**Exercise description**
Every entry below must be copied exactly, with nothing left out.
-=-=-
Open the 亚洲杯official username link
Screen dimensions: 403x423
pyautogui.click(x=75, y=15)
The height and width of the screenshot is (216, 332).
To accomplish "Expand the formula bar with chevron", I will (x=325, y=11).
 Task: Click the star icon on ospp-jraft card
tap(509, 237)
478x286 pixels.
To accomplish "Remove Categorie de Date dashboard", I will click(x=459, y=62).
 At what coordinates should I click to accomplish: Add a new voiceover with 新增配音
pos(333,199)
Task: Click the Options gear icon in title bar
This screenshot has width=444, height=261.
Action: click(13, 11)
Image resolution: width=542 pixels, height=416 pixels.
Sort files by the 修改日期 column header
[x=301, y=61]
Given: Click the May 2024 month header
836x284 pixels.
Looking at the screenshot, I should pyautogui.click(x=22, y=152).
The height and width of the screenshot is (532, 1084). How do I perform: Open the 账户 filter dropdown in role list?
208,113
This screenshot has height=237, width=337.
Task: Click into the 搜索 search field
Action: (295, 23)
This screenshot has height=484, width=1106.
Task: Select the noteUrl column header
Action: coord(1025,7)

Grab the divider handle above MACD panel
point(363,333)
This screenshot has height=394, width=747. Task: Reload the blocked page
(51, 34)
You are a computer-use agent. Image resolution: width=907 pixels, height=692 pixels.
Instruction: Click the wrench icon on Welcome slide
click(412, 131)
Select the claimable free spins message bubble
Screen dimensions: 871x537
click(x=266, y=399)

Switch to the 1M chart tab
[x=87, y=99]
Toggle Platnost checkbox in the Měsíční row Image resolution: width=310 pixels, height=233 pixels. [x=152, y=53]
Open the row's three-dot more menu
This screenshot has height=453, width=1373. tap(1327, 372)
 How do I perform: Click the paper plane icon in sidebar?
-=-=-
**Solution to this problem**
Open the 亚洲杯official username link
Screen dimensions: 403x423
pyautogui.click(x=75, y=15)
The height and width of the screenshot is (216, 332).
To accomplish "Expand the formula bar with chevron", I will (x=325, y=11).
 Task: Click the star icon on ospp-jraft card
tap(509, 237)
478x286 pixels.
To accomplish "Remove Categorie de Date dashboard", I will click(x=459, y=62).
 At what coordinates should I click to accomplish: Add a new voiceover with 新增配音
pos(333,199)
Task: Click the Options gear icon in title bar
This screenshot has width=444, height=261.
Action: click(13, 11)
Image resolution: width=542 pixels, height=416 pixels.
Sort files by the 修改日期 column header
[x=301, y=61]
Given: Click the May 2024 month header
836x284 pixels.
Looking at the screenshot, I should pyautogui.click(x=22, y=152).
The height and width of the screenshot is (532, 1084). How do I perform: Open the 账户 filter dropdown in role list?
208,113
This screenshot has height=237, width=337.
Task: Click into the 搜索 search field
Action: (295, 23)
This screenshot has height=484, width=1106.
Task: Select the noteUrl column header
Action: coord(1025,7)

Grab the divider handle above MACD panel
point(363,333)
This screenshot has height=394, width=747. Task: Reload the blocked page
(51, 34)
You are a computer-use agent. Image resolution: width=907 pixels, height=692 pixels.
Instruction: Click the wrench icon on Welcome slide
click(412, 131)
Select the claimable free spins message bubble
Screen dimensions: 871x537
click(x=266, y=399)

Switch to the 1M chart tab
[x=87, y=99]
Toggle Platnost checkbox in the Měsíční row Image resolution: width=310 pixels, height=233 pixels. [x=152, y=53]
Open the row's three-dot more menu
This screenshot has height=453, width=1373. tap(1327, 372)
 How do I perform: Click the paper plane icon in sidebar?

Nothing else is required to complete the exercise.